What to work on
Below are some entries. Transcribe the lines from the one holding "Click the clear network log icon" to the one holding "Where should I", inclusive, but not the pictures among them.

Data listing
+ + + +

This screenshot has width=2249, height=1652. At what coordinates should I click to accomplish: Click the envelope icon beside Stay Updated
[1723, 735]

+ + + +

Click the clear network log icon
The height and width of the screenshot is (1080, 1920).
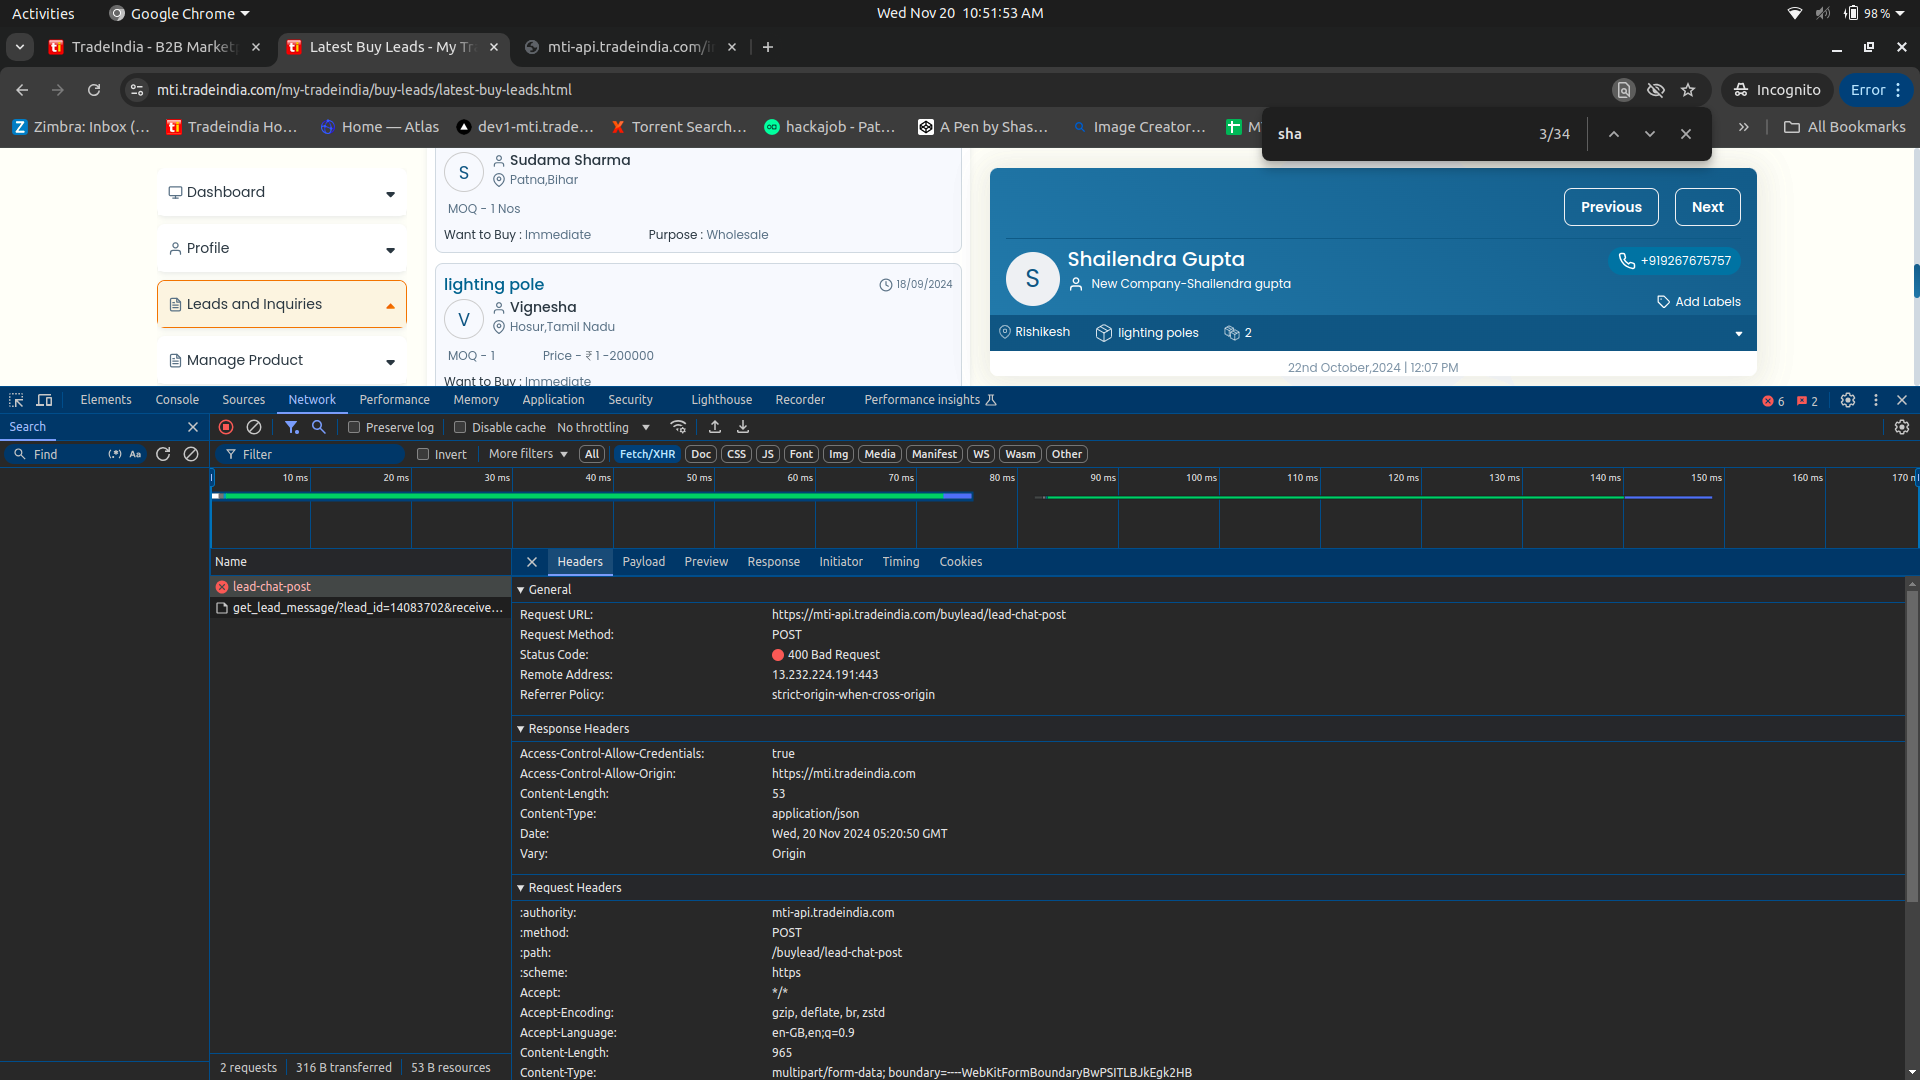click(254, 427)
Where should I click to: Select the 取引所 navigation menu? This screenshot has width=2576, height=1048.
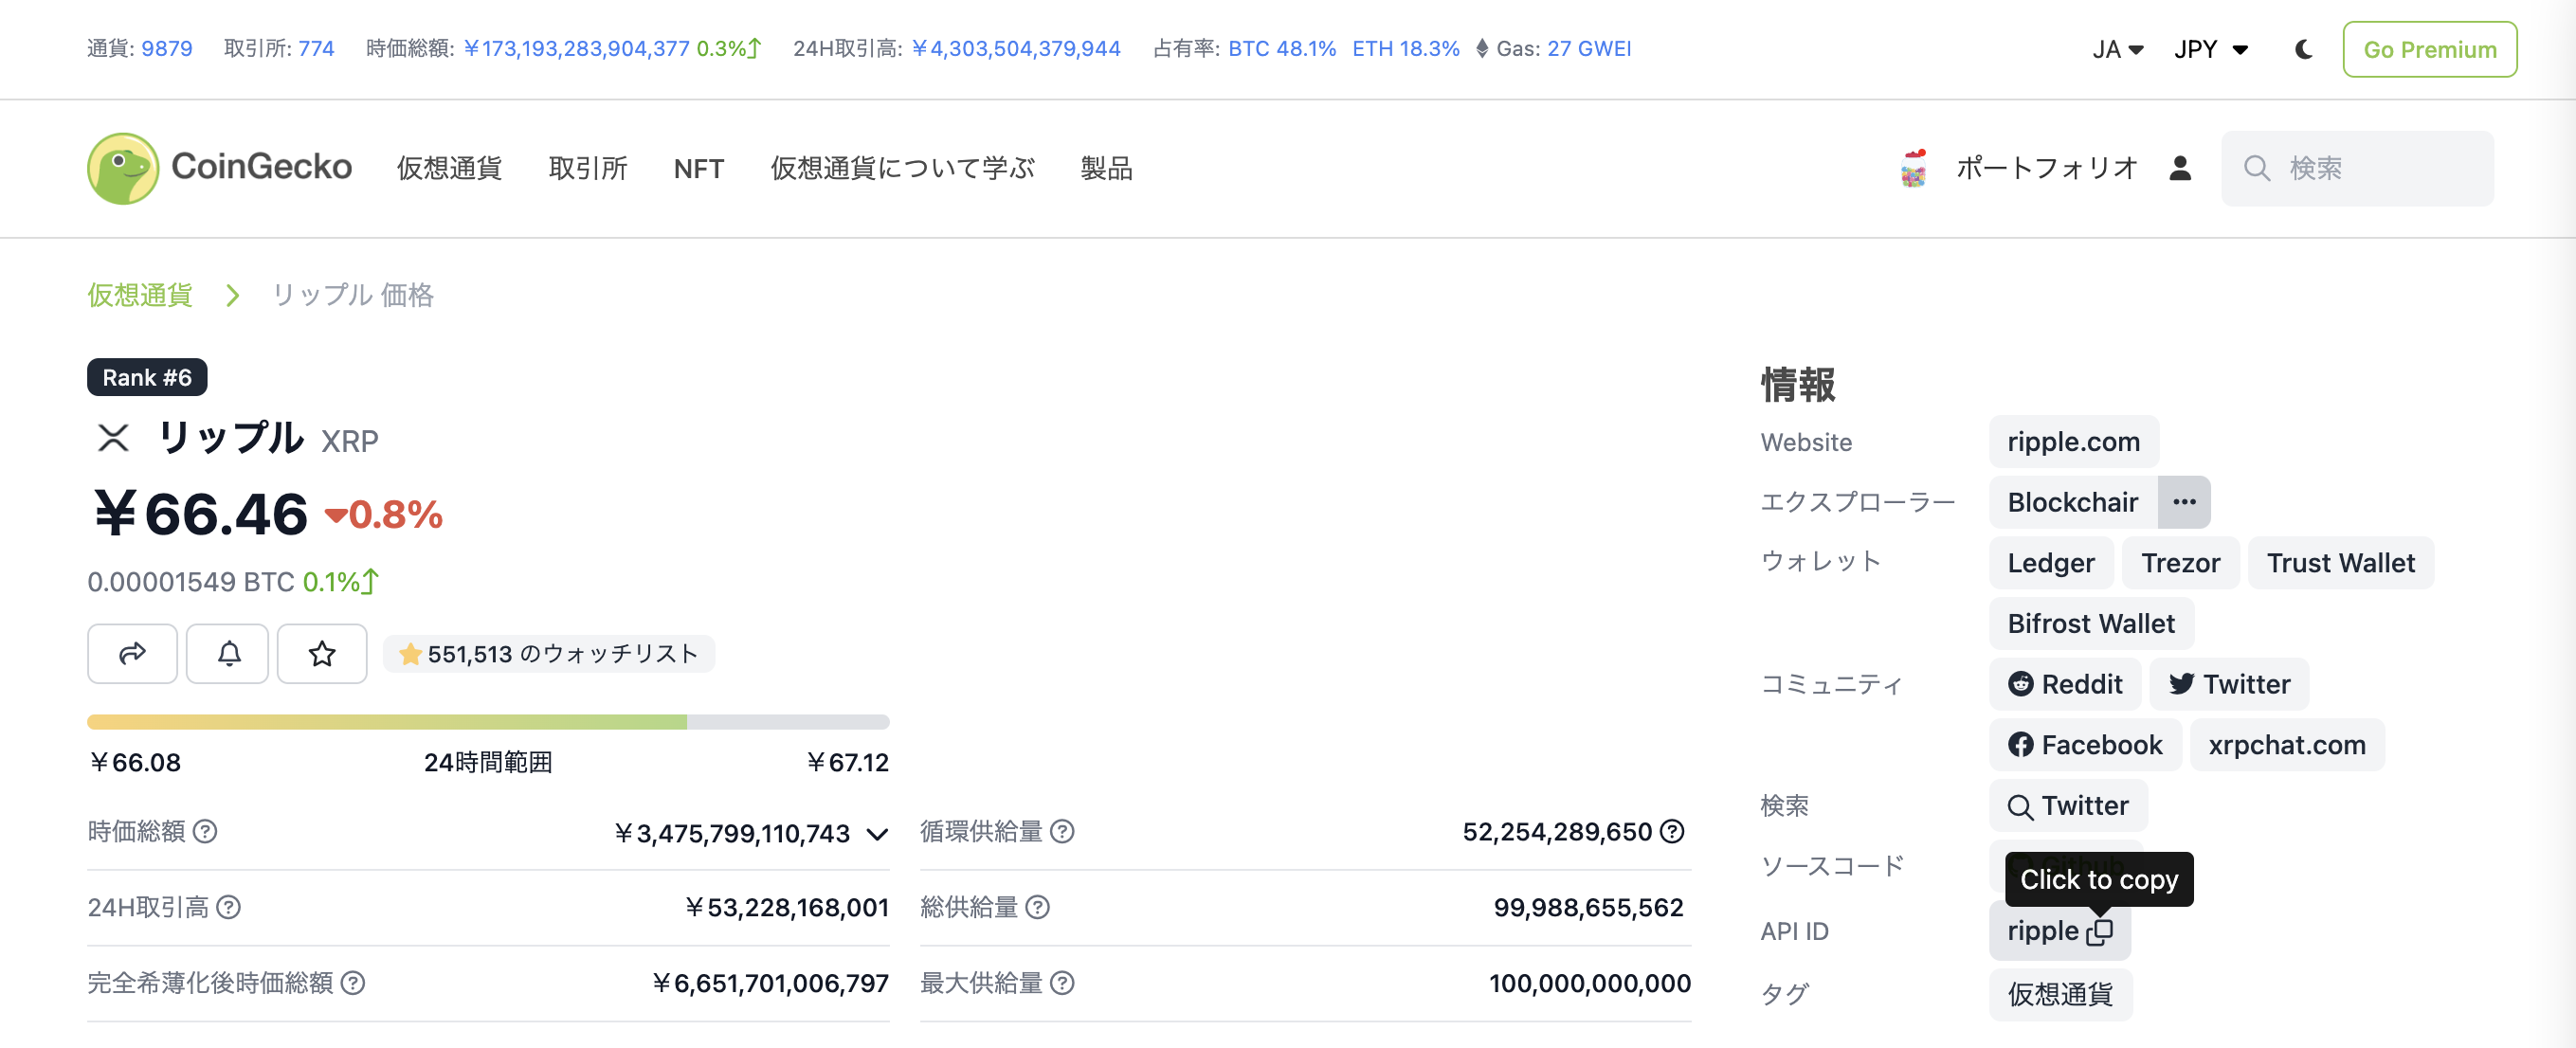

+ + + +

Output of the task
Click the clear network log icon
The height and width of the screenshot is (1080, 1920).
click(254, 427)
Where should I click to: Select the 取引所 navigation menu? This screenshot has width=2576, height=1048.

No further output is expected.